Last season, UB was a train wreck while finishing 2-10. Their losses included a 44-7 pummeling by Northern Illinois and a 38-0 smackdown by Western Michigan. The Bulls could have beaten either team in the past two weeks with backup quarterbacks, and some would argue they should have won both. UB is the only team in the nation with a 6-0 record against the spread.
"We're close," Leipold said. "These are the top teams in recent history for the most part, and we're showing we can line up for four quarters – four quarters-plus – and play with these teams. It says a lot about how far we have come, yet we're not there yet to finish. That's my responsibility, to find a way to get that done."
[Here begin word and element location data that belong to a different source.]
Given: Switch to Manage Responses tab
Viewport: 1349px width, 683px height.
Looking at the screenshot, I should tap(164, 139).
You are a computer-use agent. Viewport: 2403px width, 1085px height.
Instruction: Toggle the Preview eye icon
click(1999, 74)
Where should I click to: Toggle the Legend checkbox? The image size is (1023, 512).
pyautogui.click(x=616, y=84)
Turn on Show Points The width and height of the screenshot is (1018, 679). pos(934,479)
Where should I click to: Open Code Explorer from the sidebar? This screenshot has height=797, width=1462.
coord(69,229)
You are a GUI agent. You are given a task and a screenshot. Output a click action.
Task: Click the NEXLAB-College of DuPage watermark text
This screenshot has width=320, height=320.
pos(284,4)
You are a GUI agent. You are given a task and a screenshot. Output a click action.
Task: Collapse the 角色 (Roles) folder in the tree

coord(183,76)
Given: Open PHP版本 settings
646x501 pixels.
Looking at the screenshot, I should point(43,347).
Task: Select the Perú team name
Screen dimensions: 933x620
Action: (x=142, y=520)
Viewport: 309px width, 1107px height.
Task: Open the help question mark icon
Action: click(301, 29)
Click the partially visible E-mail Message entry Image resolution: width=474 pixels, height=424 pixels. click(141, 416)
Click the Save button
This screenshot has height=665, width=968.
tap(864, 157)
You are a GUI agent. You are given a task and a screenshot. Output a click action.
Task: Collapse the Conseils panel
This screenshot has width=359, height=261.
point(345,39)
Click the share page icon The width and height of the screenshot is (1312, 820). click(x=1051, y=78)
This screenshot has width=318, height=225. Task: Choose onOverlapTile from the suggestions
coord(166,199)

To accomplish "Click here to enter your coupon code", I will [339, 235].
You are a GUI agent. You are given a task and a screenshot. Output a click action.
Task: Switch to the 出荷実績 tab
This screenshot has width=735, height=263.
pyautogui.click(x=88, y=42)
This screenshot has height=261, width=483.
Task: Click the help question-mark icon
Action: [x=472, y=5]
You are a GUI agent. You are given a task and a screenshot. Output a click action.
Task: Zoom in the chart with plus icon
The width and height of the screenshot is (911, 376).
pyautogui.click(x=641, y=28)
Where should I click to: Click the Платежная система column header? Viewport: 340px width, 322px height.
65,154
Drew Anderson, who threw for a Mid-American Conference-record 597 yards and seven touchdowns in the epic 71-68 loss last weekend to Western, suffered a shoulder injury after getting drilled by Sutton Smith in the second quarter. Leipold had the unenviable task of handing his offense to true freshman Kyle Vantrease.
Anderson proved himself a capable quarterback while making his third start for Tyree Jackson, who has been sidelined with a sprained knee suffered since a 34-31 win over Florida Atlantic in the fourth game. Anderson was just starting to move the offense Saturday when he was walloped by Smith.
Vantrease, an all-state player in Ohio who graduated a semester early from high school and enrolled at UB in January, participated in spring practices. He unexpectedly was tossed into his first Division I game against the best defense in the conference and fared well under the circumstances.
He completed 8 of 16 passes for 153 yards and one interception. He completed a 47-yard pass to wideout Anthony Johnson and was sacked three times. Nobody knows for sure whether UB would have beaten Northern with Anderson or Jackson, but common sense says the Bulls would have improved their chances.
"Obviously, because it was a new experience, I was a little nervous for the first couple plays," Vantrease said. "You get out there, and it's just football. Nothing too major, but I just have to get more comfortable. I'll practice with the (first team) and see where it goes from there. I'm expecting to be firing on all cylinders."
UB was held to one touchdown, but overall it has been more exciting this season than any time in recent memory. The Bulls were coming off the greatest game on any level in the history of the university. The defense gave up touchdowns on consecutive possessions in the second quarter but otherwise pitched a shutout.
Johnson had another good game with seven receptions for 140 yards. The 6-foot-2, 207-pound junior with 4.4 speed in the 40 could be the best receiver in Buffalo, and that includes anyone playing for the Bills. Ludicrous, you say? Many had the same response when Khalil Mack played for UB and a similar claim was made. But it was true.
Indeed, there are signs.
Perhaps, people will notice someday.
UB wasn't expecting a big crowd Saturday, but there were only about 2,500 in the stands after their fireworks display the previous week. No kidding, there may have been more fans who attended a cross-country invitational at Alden High on Saturday morning than were sitting behind the Buffalo bench in the afternoon.
They missed another competitive game before UB fell short, again, in the end. Buffalo is 3-4 overall after losing close games to two of the better teams in the conference. If they can get healthy at quarterback, they're capable of running the table.
Like the pile of junk where bleachers once stood, the Bulls aren’t as bad as they look.
"We're finding ways to battle," Leipold said. "I can't be more proud of where we're at but, and we keep saying this, you can't keep coming in here and talking about moral victories. I still say after seven (games) that our body of work is very solid compared to where we were last year. Now, we have to find a way. We will – or we'll die trying."